July 20, 2010

UCSF Intervention Leads to Big Drop in Medication Errors

By Robin Hindery

Every year, medication errors in America’s hospitals kill thousands of patients and cost the country billions of dollars.

Despite those alarming figures, few research studies have focused on errors in medication administration, and previous interventions to address this problem have largely failed to improve accuracy.

That changed last year when a UCSF quality improvement program for nurses reported an 88 percent drop in medication errors over a 36-month period at six Bay Area hospitals.

Between September 2006 and September 2009, the Integrated Nurse Leadership Program (INLP) helped increase medication administration accuracy to 98 percent at the participating hospitals – up from 84 percent at the beginning of the intervention. The INLP is one of several leadership programs run by UCSF’s Center for the Health Professions.

One type of error that decreased significantly was related to distractions, such as overheard pages. Distraction-related mistakes dropped from 40 percent to 16 percent. Another type of error that decreased markedly was “wrong technique,” such as administering a drug with food when it should be taken on an empty stomach. Such wrong-technique incidents accounted for 46 percent of all errors when the intervention began, and dropped to 19 percent by the end of the three-year period.

Sustaining Successful Error Reduction

Julie Kliger, RN, who is director of the INLP, said the group is continuing to gather ongoing data with the hospitals to see whether they have sustained their error reduction. Early results indicate that after four years, hospitals are indeed maintaining their successes. “This is important because hospitals have a tough time sustaining improvement efforts after the formal activity has ended,” Kliger said.  “We can say that a year after the formal program ended, hospitals have integrated the improvement practices and cultural changes we had hoped to see.”

Julie Kliger (Photo by Patty Nason/Gavaphoto)

“These outcomes prove beyond any doubt that frontline clinicians are instrumental to improving the quality, safety and efficiency of American health care,” said Edward O’Neil, PhD, director of the Center for the Health Professions. “Frontline clinical workers have to be seen as a management resource, not a cost center. These are experienced, essential personnel who can identify problems, drive change and deliver results.”

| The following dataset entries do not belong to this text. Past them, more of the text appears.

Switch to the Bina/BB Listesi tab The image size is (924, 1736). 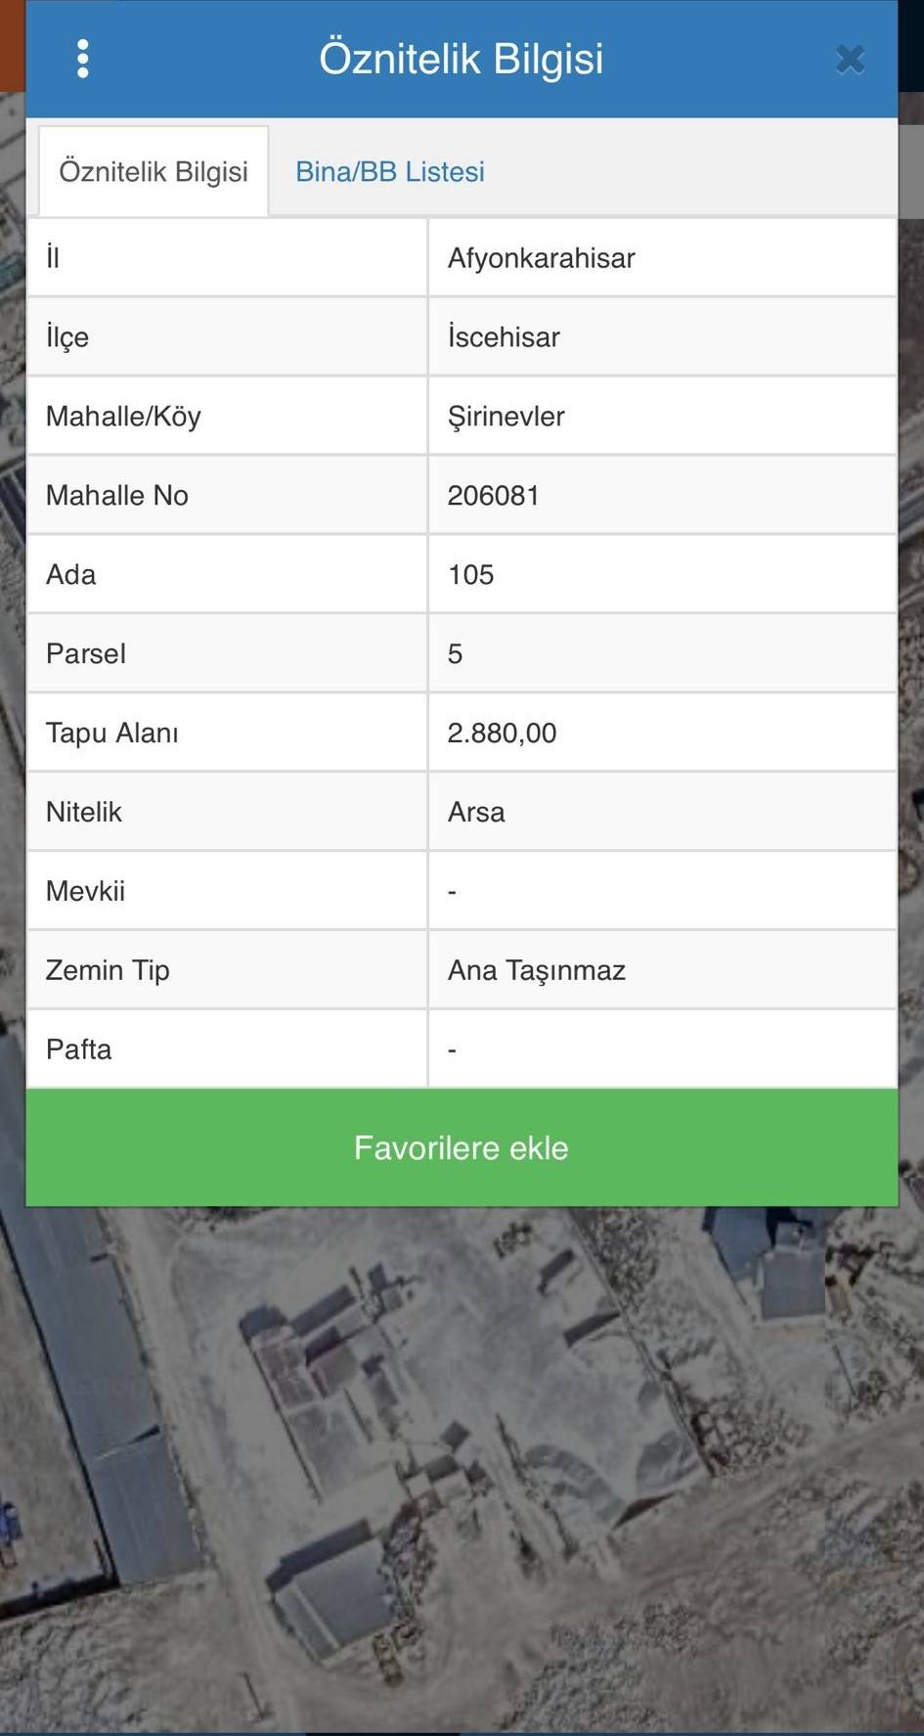pos(390,172)
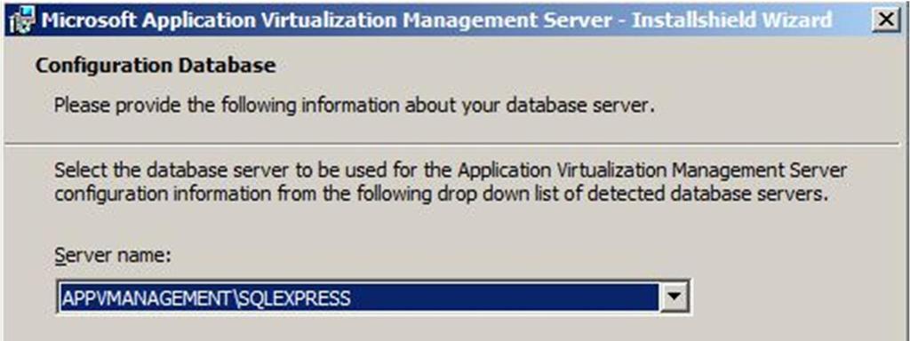910x341 pixels.
Task: Select the APPVMANAGEMENT\SQLEXPRESS server name field
Action: pyautogui.click(x=373, y=297)

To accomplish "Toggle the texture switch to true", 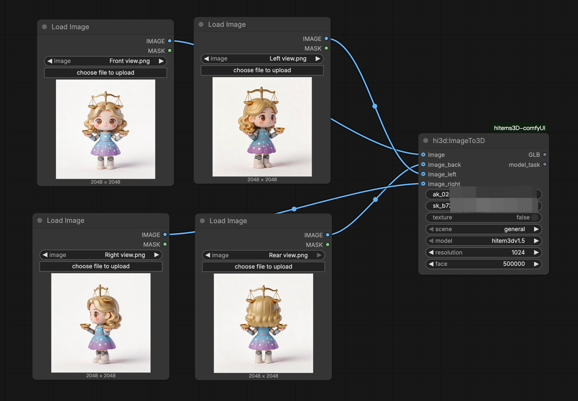I will (x=534, y=217).
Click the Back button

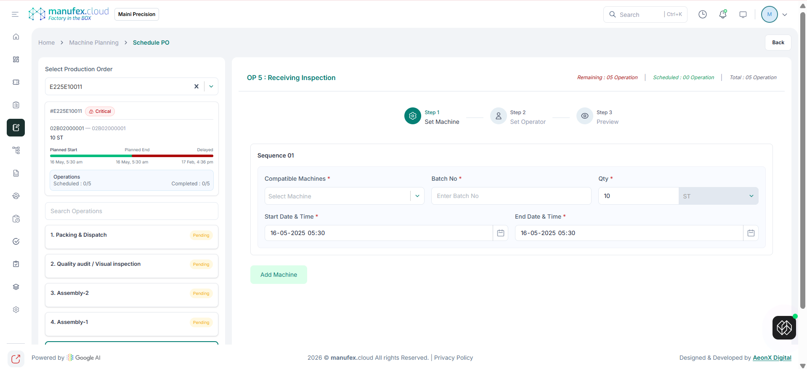point(778,43)
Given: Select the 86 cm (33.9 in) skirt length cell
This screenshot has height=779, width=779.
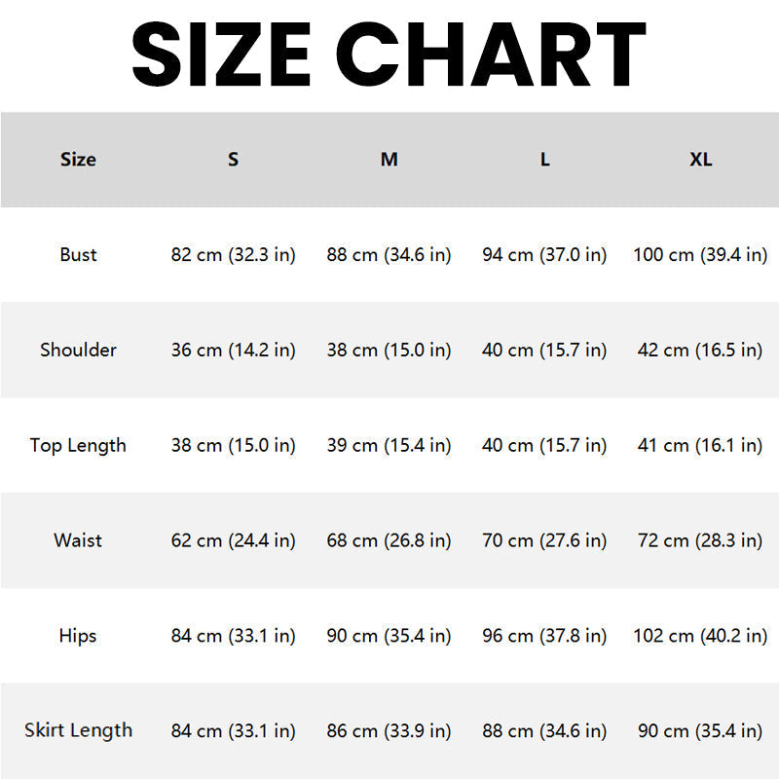Looking at the screenshot, I should point(389,730).
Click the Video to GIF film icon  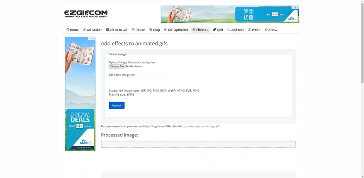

The INLP aimed to train hospital clinicians – mainly nurses – to take a leadership role in developing new clinical protocols, reporting tools, metrics and administrative procedures. For the first 18 months, program administrators worked with two units in each hospital. The program was then expanded to the entire hospital for the remaining 18 months.

“It was a really interactive, experiential curriculum,” said Kliger. “The program not only helped participants develop the skills they need to make real improvements [in their workplace], but it also ignited that sense of responsibility and accountability that this is their work to do and they should step up to the plate.”

Improving Safety and Accuracy

Participants focused on six methods of improving safety and accuracy, including making sure medications were properly labeled, updating patients’ charts after each dose, and avoiding distractions and interruptions during the administration process.

Hospital nurses report that constant interruptions and high patient loads are the primary causes of medication administration errors. Such mistakes result in roughly 7,000 preventable deaths, 400,000 injuries and $3.5 billion in extra medical costs each year, according to the Institute of Medicine.

“Medication errors make up the largest piece of the medical-error pie,” Kliger said, “which makes sense because administering drugs is such a high-volume activity.”

At a hospital the size of UCSF Medical Center, clinicians administer approximately 250,000 to 300,000 medication doses each month, Kliger estimated. At the hospitals in the INLP study, nurses reported administering 55 to 88 medication doses each over the course of an eight-hour shift.

Tailored Solutions

The INLP intervention also allowed nurses at each hospital to develop and tailor their own solutions. At one location, for example, nurses successfully lobbied to replace the small, hard-to-read type on patient armbands with larger, more legible lettering.

The INLP yielded such positive results that its methods have already been duplicated by another California health system in three additional hospitals, Kliger said.

Kliger and her colleagues are currently working to apply the same framework to decrease the incidence of – and mortality from – sepsis, a life-threatening illness in which the bloodstream is overwhelmed by bacteria. Sepsis is a major cause of death in intensive care units worldwide.

Programs such as this bear directly on Chancellor Susan Desmond-Hellmann’s top priority – patients and health. And it demonstrates the value of accelerating the translation of research into improved patient care.

“Through this program, we are decreasing the time it takes for new research knowledge to become clinical practice,” said Kliger. “We are actually changing the way care is delivered so that patients receive the optimal care now, not years from now.”

The INLP was funded by a series of grants from the Gordon and Betty Moore Foundation through its Nursing Initiative, which seeks to improve nursing-related patient outcomes in adult acute care hospitals.